下属笑着将《上海田子坊》挂上赵丹英办公室的侧墙最显眼处。
拍拍手后退看看,摆的横平竖直。
这幅画可真漂亮啊。
下属忍不住感叹。
于是,接下来超过一个月时间,在沈佳儒带着学生们再次来到上海前,它都挂在赵丹英的墙上,被每个来他办公室,与他谈事情、叙旧、沟通艺术圈和博物馆事宜的小人物、大人物欣赏。
无数人赞叹这幅水彩画的真不错的同时,也记住了这幅画作者的名字。
华。
婕。
第169章 一路火花带闪电 太难了……
陆云飞的上海女人画啊画啊, 总算画完了皮肤。
然后他又看到了新的挑战,他开始仔细的画她的旗袍。
一笔一笔的将细腻到一根丝一根丝的光影画出来,以此勾勒出丝绸的质地, 强大到可怕。
真的太有耐心了。
钱冲看着陆云飞画画,都觉得手臂酸眼睛疼。
偏偏陆云飞还能沉浸其中,不叫苦不叫累。
沉默的小陆同学,观察能力、深入能力, 和全局统筹能力真的太强了。
在陆云飞开始继续画他的《上海女人》时, 华婕将写生老破小的《长宁小楼》也挂上墙,然后跟钱冲和方少珺一起做色彩透视和全局构图纵深练习。

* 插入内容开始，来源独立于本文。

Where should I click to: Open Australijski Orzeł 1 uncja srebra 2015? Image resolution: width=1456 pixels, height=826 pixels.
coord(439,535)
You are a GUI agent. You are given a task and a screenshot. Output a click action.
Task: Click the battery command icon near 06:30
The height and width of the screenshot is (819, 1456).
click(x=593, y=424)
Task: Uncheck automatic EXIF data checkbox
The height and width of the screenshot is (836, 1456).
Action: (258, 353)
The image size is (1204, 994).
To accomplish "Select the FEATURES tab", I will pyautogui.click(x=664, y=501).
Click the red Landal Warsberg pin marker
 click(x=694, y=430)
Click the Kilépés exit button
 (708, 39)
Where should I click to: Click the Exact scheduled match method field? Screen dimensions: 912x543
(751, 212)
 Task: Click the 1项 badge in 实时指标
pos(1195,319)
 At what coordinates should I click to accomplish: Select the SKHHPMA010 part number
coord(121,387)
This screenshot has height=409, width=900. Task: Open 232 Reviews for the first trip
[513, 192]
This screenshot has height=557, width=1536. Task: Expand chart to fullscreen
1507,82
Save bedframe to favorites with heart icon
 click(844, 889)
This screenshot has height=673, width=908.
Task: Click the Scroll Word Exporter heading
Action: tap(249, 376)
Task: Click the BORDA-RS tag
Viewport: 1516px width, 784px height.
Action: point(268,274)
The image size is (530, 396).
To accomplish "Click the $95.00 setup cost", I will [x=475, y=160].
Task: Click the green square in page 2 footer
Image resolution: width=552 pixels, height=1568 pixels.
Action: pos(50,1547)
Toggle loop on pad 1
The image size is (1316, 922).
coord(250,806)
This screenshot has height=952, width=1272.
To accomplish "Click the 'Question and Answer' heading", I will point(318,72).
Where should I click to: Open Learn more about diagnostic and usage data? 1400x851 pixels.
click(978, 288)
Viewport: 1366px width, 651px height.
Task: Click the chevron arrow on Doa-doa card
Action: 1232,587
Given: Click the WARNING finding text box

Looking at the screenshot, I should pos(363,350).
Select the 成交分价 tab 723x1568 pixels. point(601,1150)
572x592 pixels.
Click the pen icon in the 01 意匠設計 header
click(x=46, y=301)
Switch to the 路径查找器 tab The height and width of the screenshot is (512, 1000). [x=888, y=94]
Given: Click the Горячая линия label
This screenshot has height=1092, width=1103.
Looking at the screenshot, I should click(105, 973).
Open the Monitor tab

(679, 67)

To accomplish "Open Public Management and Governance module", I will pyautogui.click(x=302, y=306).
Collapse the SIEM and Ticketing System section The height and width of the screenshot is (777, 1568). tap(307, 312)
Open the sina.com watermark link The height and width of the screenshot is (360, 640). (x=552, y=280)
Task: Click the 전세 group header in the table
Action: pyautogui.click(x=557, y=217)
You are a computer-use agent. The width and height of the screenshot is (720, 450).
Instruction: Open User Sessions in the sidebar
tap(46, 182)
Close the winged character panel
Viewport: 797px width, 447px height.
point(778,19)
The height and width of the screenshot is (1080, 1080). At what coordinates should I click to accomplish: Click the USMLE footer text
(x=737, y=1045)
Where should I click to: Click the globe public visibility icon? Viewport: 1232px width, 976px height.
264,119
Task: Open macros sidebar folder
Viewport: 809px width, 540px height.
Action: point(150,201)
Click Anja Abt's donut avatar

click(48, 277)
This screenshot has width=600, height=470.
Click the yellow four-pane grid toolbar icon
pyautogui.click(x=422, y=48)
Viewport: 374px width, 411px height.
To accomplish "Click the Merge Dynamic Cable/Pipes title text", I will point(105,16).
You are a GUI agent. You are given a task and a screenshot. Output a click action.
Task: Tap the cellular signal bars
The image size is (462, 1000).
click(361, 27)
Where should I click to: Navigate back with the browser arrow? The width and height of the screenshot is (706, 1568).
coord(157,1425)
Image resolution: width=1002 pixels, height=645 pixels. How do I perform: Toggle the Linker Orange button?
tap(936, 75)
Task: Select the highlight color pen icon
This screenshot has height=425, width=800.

感恩劲松正处在春夏交替的季节,22度的温度舒适偏凉,但已经足够可以让人画室外写生。
钱冲和方少珺一样用4开油画布,拎着桶、板、架子等复杂的油画材料, 跟着华婕和沈老师出门画小区。
老师要求在考虑构图的情况下, 不要画特写,而是尽量将所有能看到的内容, 都画进去。
这是为了增加难度, 给以后画更大开幅的作品打基础, 做准备。
耐心最不足的钱冲心里直打退堂鼓,但看着方少珺和华婕都很快接受‘要画如此难度作品’的现实状况,开始沉默的构图。
他只好深吸一口气,压着性子也提笔观察起面前的排排小楼和各种杂物。
现实世界真的是眼花缭乱,要将所有看到的都画进去, 不能偷懒做各种杂物、景物的删减。
又要调配构图、调配景物, 将主次、详略表现出来,使画面不能真如看见的场景那样杂乱……
这真的不容易。
一上午的写生,三个孩子都被晒的头顶发烫, 鼻尖渗汗。
北方的太阳太烈了,就像北方的大妞一样豪烈。